# How to mechanically produce modified SINE wave motion

• teliocide
teliocide
TL;DR Summary
Many mechanical actions produce sine wave motion.
I require a mechanism that modifies the sine wave so it is flattened at its peaks.
Piston displacement as a function of time produces a sine wave.
I need to modify the motion so the the time the piston spends at both the bottom of the stroke and the top of the stroke are extended.
The motion curve would approximate a clipped audio wave.
The attached image shows three motions.
The "Desired function" maybe too harsh so I imagine a hybrid between this and the modified Sine may be better for smooth mechanical operation.
So I am searching for a mechanism (a mechanical arrangement) that can produce this.
I am aware this can be achieved with a Cam and various engaging and disengaging mechanisms, but these are not ideal solutions.
I am imagining a solution of rods and levers not that dissimilar to Walschaerts Valve Gear.

Cheers
Greg Paterson

#### Attachments

• piston dynamics.jpg
27.1 KB · Views: 44
Welcome to PF.

Use an AFG (arbitraty function generator) that you load with your modified waveform to drive a power amplifier driving a mechanical acutuator.

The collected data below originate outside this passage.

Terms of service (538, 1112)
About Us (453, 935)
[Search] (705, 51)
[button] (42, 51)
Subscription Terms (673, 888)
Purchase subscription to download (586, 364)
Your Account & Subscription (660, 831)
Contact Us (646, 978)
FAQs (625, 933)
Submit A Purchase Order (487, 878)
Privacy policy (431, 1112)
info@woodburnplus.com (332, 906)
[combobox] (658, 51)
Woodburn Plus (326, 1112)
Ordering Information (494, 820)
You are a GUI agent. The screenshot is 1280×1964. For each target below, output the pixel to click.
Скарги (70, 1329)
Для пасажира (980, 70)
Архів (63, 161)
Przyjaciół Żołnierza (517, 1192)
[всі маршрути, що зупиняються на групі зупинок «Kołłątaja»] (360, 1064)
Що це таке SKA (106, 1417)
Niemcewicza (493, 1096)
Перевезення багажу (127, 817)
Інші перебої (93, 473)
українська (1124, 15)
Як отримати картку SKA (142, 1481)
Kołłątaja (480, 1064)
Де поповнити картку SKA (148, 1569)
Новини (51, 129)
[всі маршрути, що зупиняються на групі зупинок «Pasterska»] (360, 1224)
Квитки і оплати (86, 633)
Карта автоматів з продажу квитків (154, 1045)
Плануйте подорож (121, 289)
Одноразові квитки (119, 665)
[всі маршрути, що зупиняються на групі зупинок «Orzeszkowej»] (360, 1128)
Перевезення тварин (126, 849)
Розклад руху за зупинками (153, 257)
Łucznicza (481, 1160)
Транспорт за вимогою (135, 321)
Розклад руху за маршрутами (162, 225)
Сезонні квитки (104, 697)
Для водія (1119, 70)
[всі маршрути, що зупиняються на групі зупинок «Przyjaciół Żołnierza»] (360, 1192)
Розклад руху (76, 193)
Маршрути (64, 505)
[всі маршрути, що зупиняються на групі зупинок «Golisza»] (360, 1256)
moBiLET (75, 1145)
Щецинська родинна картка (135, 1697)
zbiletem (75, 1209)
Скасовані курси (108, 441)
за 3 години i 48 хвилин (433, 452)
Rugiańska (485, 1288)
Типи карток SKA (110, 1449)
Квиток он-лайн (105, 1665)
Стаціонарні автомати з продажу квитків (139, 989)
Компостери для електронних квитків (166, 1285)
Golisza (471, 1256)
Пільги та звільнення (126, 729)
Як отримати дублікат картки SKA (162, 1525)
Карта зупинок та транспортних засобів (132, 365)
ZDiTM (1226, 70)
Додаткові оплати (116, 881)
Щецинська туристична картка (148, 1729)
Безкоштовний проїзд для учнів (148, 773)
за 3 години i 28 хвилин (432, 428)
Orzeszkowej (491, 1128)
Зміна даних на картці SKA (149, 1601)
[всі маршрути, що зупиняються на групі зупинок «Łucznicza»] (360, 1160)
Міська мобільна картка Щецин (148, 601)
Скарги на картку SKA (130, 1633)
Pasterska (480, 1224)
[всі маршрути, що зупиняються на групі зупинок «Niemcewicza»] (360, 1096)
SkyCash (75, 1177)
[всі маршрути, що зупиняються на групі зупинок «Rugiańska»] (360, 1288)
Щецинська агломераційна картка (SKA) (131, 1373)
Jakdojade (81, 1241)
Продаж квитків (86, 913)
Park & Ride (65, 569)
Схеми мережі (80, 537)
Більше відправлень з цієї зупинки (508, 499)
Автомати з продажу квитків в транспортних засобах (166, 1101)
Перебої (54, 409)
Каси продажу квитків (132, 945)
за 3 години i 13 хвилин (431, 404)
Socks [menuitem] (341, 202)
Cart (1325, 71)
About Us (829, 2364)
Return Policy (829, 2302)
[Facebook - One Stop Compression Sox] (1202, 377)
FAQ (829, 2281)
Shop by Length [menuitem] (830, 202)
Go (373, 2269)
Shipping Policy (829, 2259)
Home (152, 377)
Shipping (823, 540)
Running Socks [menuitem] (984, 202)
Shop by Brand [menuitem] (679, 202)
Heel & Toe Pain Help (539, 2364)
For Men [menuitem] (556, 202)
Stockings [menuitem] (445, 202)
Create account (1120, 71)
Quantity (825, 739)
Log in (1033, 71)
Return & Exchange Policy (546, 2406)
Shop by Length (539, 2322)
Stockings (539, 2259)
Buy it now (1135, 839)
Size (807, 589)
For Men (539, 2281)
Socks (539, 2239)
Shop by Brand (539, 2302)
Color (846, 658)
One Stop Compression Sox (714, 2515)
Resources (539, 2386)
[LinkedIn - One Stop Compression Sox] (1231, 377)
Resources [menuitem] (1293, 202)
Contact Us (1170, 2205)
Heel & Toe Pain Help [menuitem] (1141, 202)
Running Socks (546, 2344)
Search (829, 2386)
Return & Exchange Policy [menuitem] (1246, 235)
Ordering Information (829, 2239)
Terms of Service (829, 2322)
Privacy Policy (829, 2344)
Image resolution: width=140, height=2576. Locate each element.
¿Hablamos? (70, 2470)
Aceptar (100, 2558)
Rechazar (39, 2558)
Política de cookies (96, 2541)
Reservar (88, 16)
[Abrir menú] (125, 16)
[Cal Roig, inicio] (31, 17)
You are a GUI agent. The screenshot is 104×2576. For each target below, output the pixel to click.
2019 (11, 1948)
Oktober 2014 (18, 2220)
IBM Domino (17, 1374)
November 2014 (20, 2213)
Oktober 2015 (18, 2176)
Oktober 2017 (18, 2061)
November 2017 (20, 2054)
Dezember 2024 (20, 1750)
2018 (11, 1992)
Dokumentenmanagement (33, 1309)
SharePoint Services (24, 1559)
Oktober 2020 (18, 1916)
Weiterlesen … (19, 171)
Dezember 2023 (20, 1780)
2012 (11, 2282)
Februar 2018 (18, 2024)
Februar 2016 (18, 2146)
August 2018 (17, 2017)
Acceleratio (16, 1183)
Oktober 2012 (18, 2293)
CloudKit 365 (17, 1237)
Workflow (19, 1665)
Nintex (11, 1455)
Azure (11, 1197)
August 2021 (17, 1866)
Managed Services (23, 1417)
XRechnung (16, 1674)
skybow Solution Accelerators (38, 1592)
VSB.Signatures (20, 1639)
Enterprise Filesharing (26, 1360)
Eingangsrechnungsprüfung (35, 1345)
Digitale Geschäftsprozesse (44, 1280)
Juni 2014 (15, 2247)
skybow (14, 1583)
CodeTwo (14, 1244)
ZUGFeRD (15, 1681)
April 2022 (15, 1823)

Problem solved.

Thanks
That is a solution, an electrical solution, not a "mechanical" solution and not the solution.
I am sure there is some ancient mechanical solution out there.

Welcome to PF.

Look at the Fourier transform of your preferred profile. You can generate a harmonic with a gear running on the crank pin. That gear has an eccentric hub that controls the piston.

Look at radial plots of functions like: r = 1 + sin(n⋅t) / (1+n2) ;
for -π < t < +π; with values of n = 2, 3 or 4.
Notice the flat sides and the circular corners.

teliocide said:
Thanks
That is a solution, an electrical solution, not a "mechanical" solution and not the solution.
I am sure there is some ancient mechanical solution out there.
Whelp, do you know what a mechanical cam mechanism looks like and how it works?

teliocide
Baluncore said:
Welcome to PF.

Look at the Fourier transform of your preferred profile. You can generate a harmonic with a gear running on the crank pin. That gear has an eccentric hub that controls the piston.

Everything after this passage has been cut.